■ **TEXTO EM ESTUDO**
►
WELCHE NATHANSON, descrevendo (Zbl. f. Hals, 30 Bd. .231. 1938) numerosas estatisticas sobre cancer e sobrevivencia, entre outras citadas, dá para o cancer do labio inferior o tempo de 60 mezes ou sejam quasi cinco anos, para os casos tratados; os que ficam sem tratamento algum, 10 mezes em média. Mais tarde com TAYLOR (Surg. Ginec. Obst. 69.464. Oct. 1939), estuda exaustivamente o problema da metastase ganglionar cervical no cancer do labio, baseado em 616 casos, nos quais os ganglios foram retirados em 19% deles, dando um resultado de cura de 51%.

MONTPELLIER, DUBOCHER e CHIAPPONI descrevem (Zbl. f. Hals. 30 Bd. s. 443. 1930) um caso de epitelioma basocelular numa mulher de trinta anos e no labio superior, retirado cirurgicamente.

BODE, em artigo sobre o raio X no tratamento do cancer do labio (Zbl. f. Hals. Bd. 30. s. 663 1938), dá um total de 296 casos com uma ausencia de sintomatologia em 97%, num tempo de observação de 2 anos.

MORROW, MILLER e TAUSSING (Zbl. f. Halls. Bd. 316. 1937) apresentam um novo processo de tratamento com cinco anos de observação. Anestesia local. Curetagem do carcinoma e eletro-dissecção com corrente de alta frequencia. Os a.a. dizem chie a unica complicação é a hemorragia que se segue. De 139 casos tratados por este sistema, só ponderam acompanhar 80 deles. Dois morreram, tres outros não melhoraram, 67 curaram.

RICHARDS (Zbl. f. Hals. Bd. 29. s. 5. 1934) faz a publicação de uma estatistica de 335 casos tratados de 1929-1935. Daquele numero, 300 ficaram sob controle. Destes, 84% vivem e não apresentam sinal nenhum de recidiva. Dos que apresentavam o tumor como lesão primaria, com o emprego de raios X, mostravam até 1931 a percentagem de 95% e 100% de cura algum tempo depois.

FISCHEL (Zbl. f. Hals. Bd. 25. s. 189. 1935) estuda os metodos comparativamente cirurgicos e os de irradiação com raios X. Quando houver somente a lesão inicial sem ganglios satelites, diz que a cirurgia dá bom resultado, quando ha ganglios não palpaveis bastam tres sessões de roetgenterapia e, após a irradiação, opera-los.
◄
■ **EXERCÍCIO**
Dê continuidade ao texto sobre o tratamento do câncer do lábio, começando logo depois da última frase. A listagem que vem a seguir é um material à parte, sem ligação com o texto.

■ **MATERIAL DE ESTUDO**
►
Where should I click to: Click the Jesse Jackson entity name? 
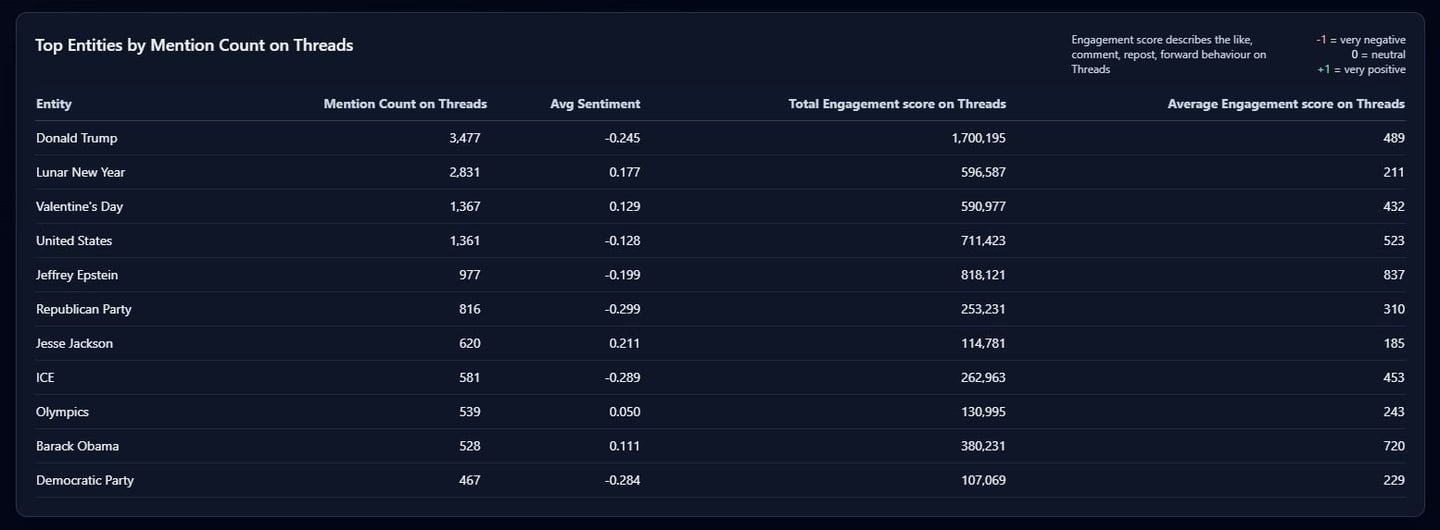point(75,344)
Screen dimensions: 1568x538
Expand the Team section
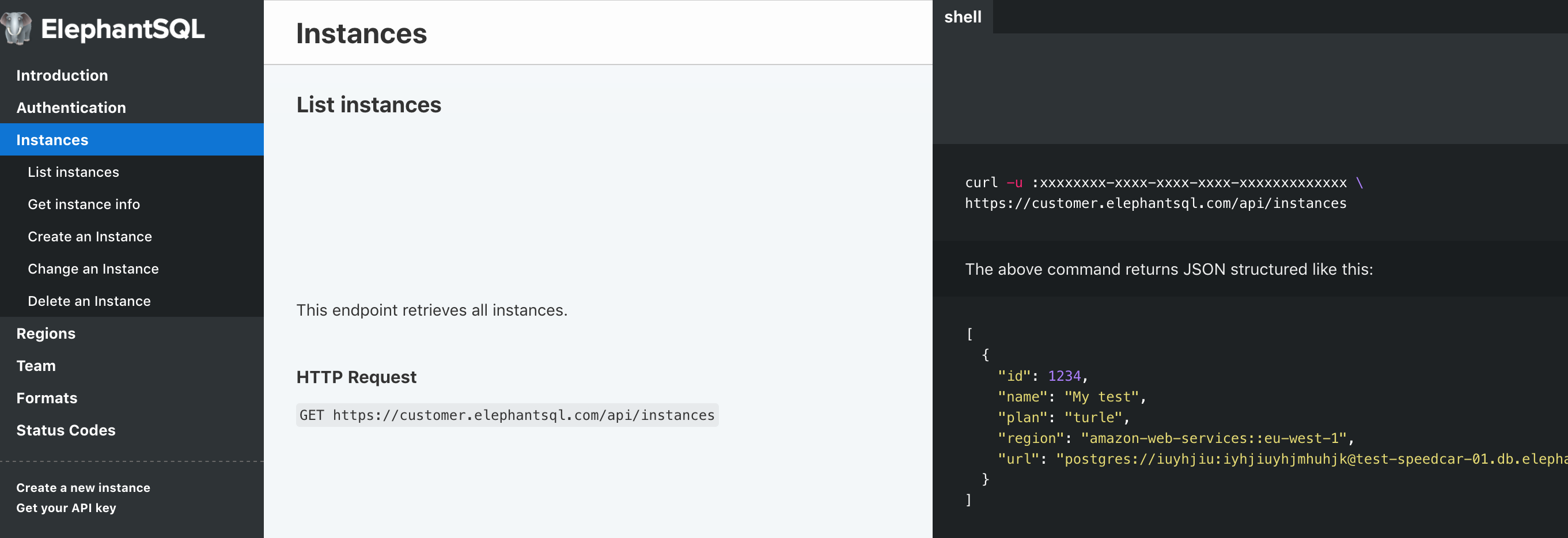[x=36, y=366]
◄
■ **RESPOSTA**
STEWART-HARRISON (Zbl. f. Hals. Bd. 20. s. 756. 1933) na clinica de Zurick, trata 42 casos de carcinoma do labio. Controle tres anos depois, mostra 70-80% sem recidiva, livres de qualquer sintoma, com a aplicação do raio X. O tratamento cirurgico baixou a estatistica para 60%. Todos os casos tratavam-se de neoplasmas primitivos. O autor suiço termina o seu trabalho, aconselhando o raio X.

GOODALL (Zbl. f. Hals, Bd. 16. s. 416. 1931) descreve um caso interessante pela evolução da molestia e idade da paciente. Crianças de sete anos, com cancer no labio inferior, dá entrada no hospital com broncopneumonia e albuminuria. Quatro semanas depois é operada do cancer do labio com plastica. Passam-se oito anos e meio e volta a paciente, já mocinha, para nova plastica, inteiramente curada do cancer do labio.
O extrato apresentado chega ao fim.